Material to process:
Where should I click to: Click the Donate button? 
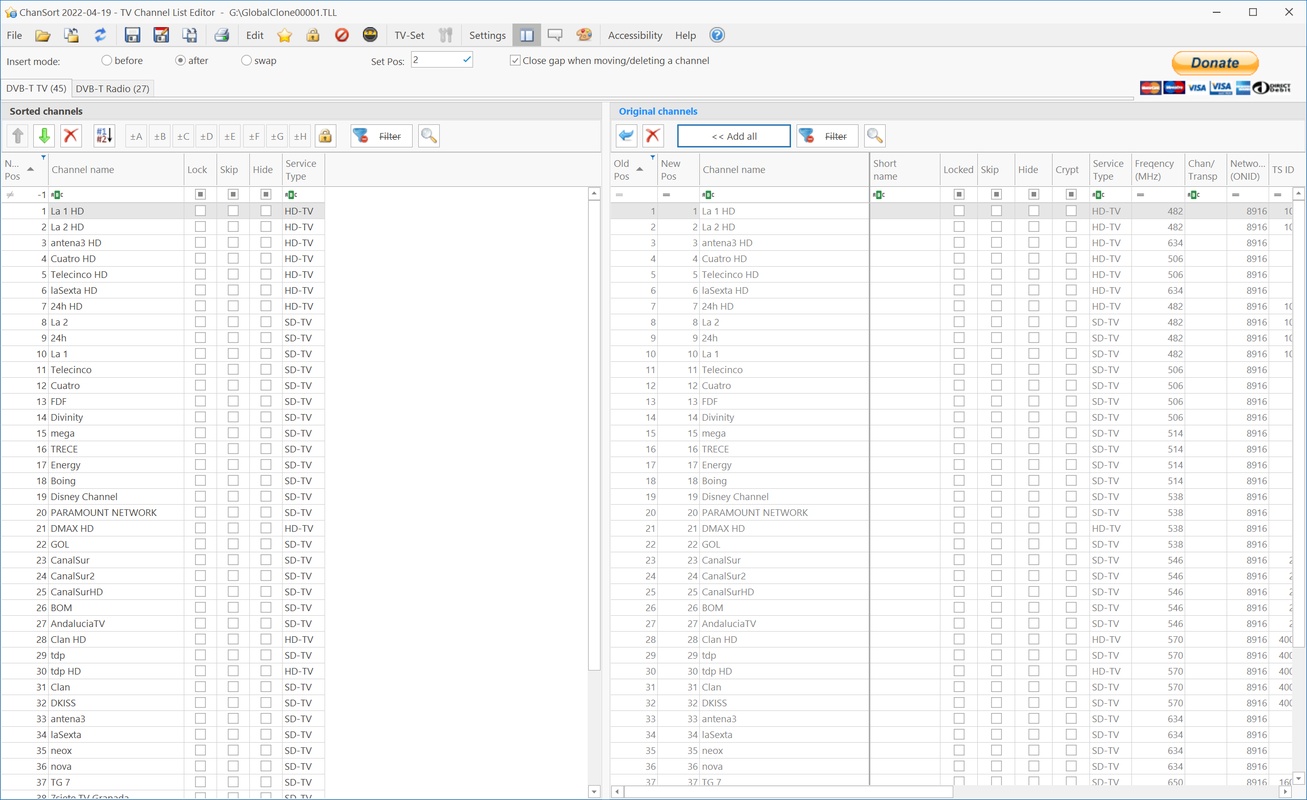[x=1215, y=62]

...

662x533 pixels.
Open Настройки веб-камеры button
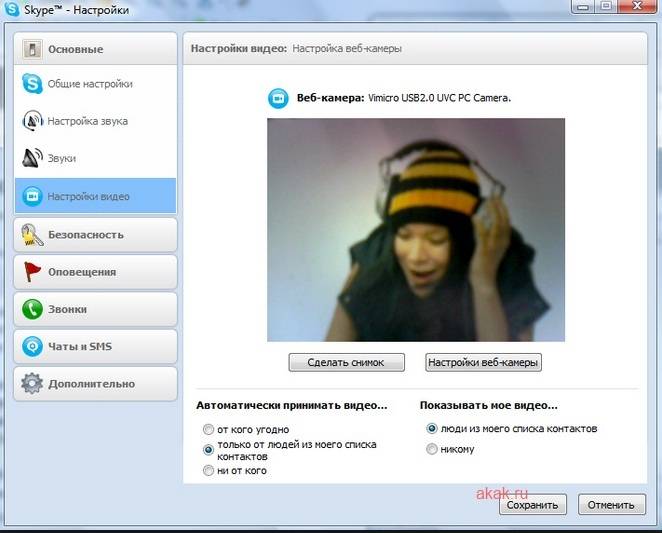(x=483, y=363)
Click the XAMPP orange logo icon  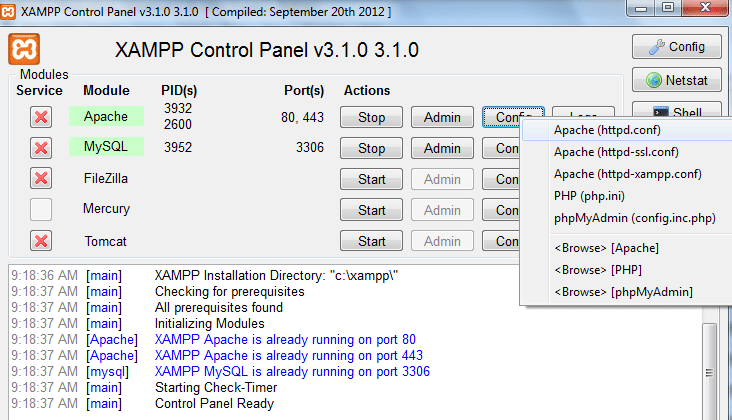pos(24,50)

Objective:
List each line in the rows above that includes the word "button", treating uppercase and lowercase letters as different.

Final result:
Where should I click to: Click the Donate button? 
Open Настройки веб-камеры button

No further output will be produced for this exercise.